Clinical Manifestation

 

Schistosomiasis has three clinical states. 

            The first stage is characterized by dermatitis and is caused by the cercariae.

The second stage is marked by fever and constitutional complaints (Katayama fever)

The third stage results in chronic fibro-obstructive disease which is caused by the eggs.

 

 

Acute Clinical Presentation

            Dermatitis at the site of penetration

            Fever results in S. mansoni and S. japonicum lasting 4-8 weeks

            Acute onset: fever, headache, and cough

            Heptosplenomegaly and Lymphadenopathy

            Symptoms resolve in weeks but death may occur.

            Eosinophilia

 

Chronic Clinical Presentaion

            -Often asymptomatic

            -Fatigue, colicky abdominal pain

            -Intermittent diarrhea

            -Effects on the liver and intestines or bladder in S. haematobium

            -Liver pre-sinusoidal blockage and increased portal pressure.  Earliest sign

Hepatomegaly

-Intestinal granuloma, CNS (3%), Pulmonary (with patent portosystemic collateral circulation)

 

Diagnosis

            The first step in diagnosing Schistosomiasis is to take a thorough history and physical, and assess any possible history of exposure to contaminated water in endemic areas.

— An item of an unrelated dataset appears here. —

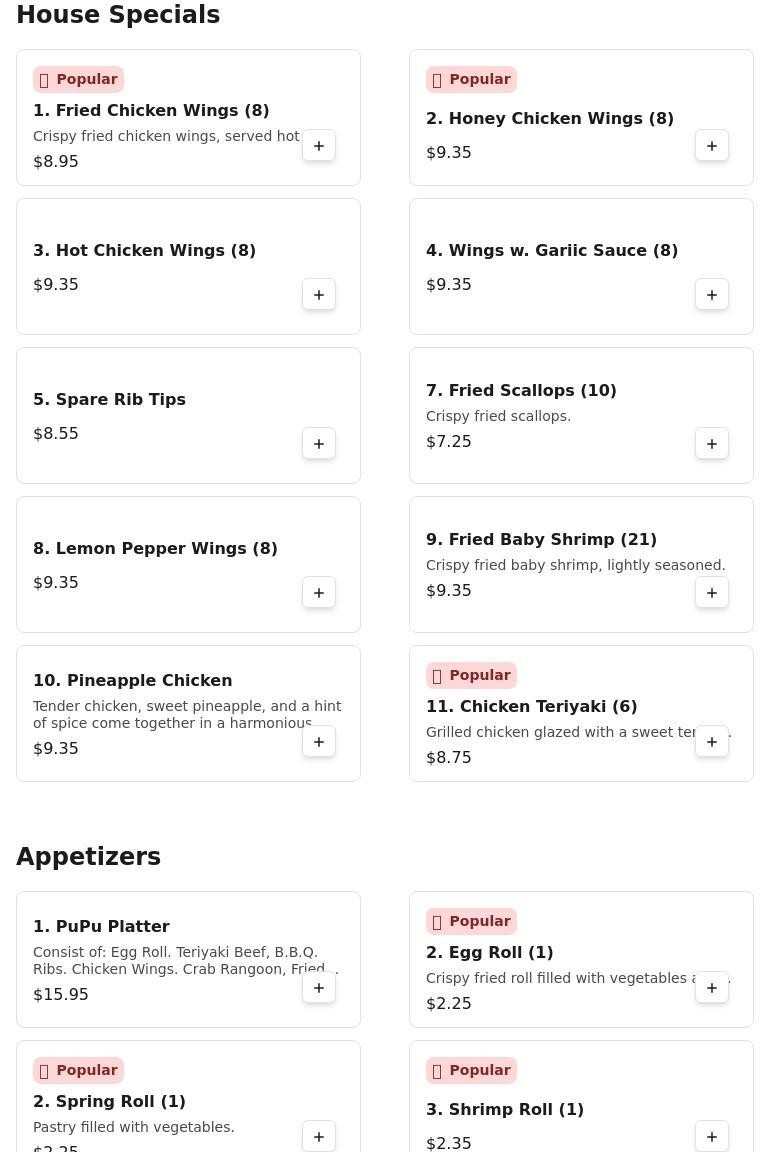The height and width of the screenshot is (1152, 770).
Task: Open Chicken Teriyaki (6) item details
Action: 531,706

Additionally, the doctor can look for acute symptoms such as cercarical dermatitis (an itchy, red rash) or fever.

            Definitive diagnosis is confirmed by testing for the presence of eggs in the feces or urine of the individual. Stool or urine specimens can be filtered and the eggs per unit of liquid can be assayed in order to make a diagnosis. Additionally, visualization of the eggs may allow differentiation between the various species. A biopsy of rectal tissue can also reveal the presence of eggs.

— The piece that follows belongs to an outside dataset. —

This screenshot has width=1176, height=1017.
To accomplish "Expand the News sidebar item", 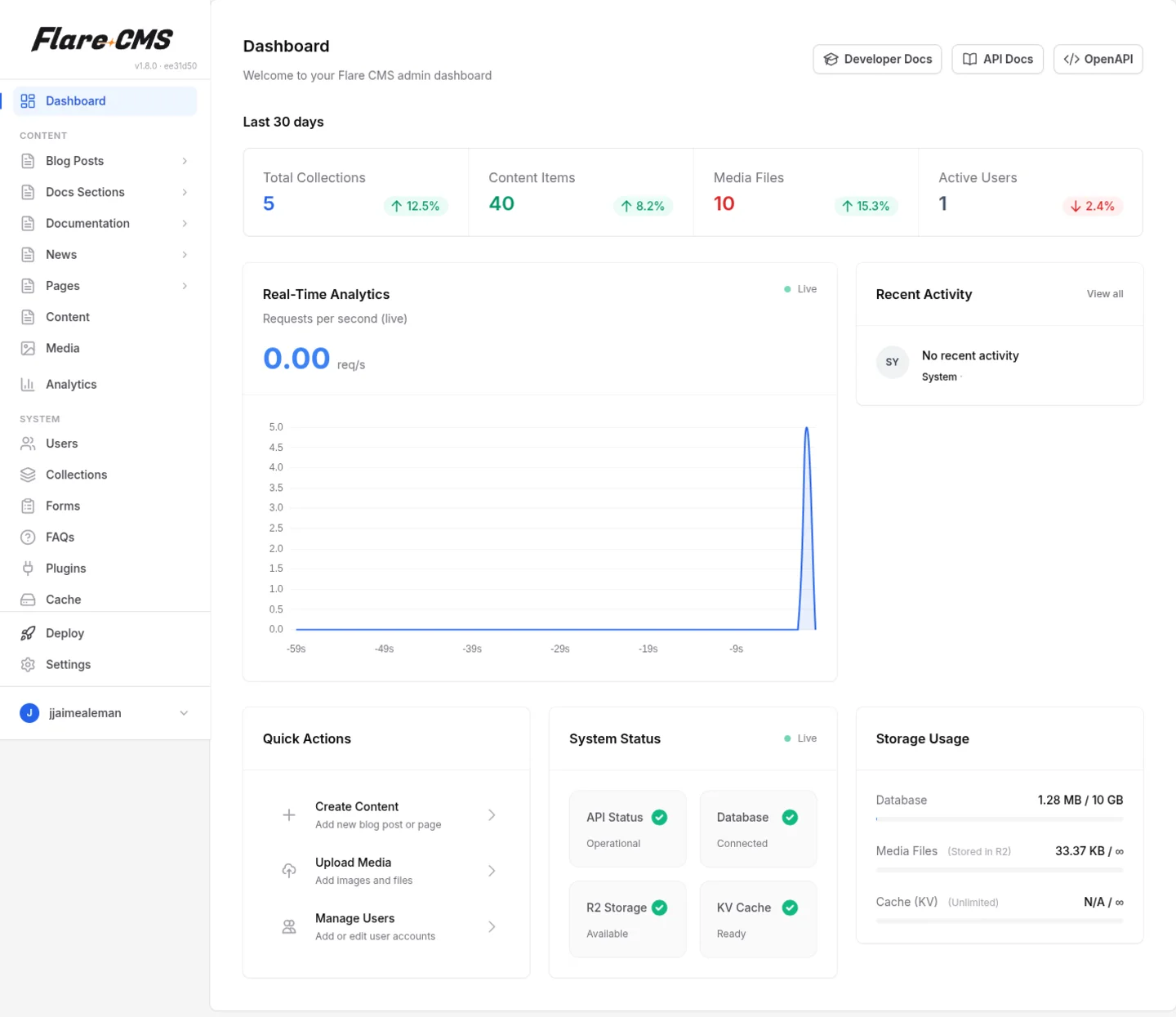I will (x=185, y=254).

            More sophisticated techniques may use a blood test to look for Eosinophils, but this test should be cautioned for possible differential diagnoses. Other blood tests are also available, and serological immunodiagnostics are sometimes applicable. An ELISA can test for the presence of specfic antigenic sequences, and antibody staining may also reveal the presence of specific antigens. Much of the new research is focused on discovering the antigens presented by the schistosomes, and by understanding these protein sequences, new immunodiagnostic techniques might become available.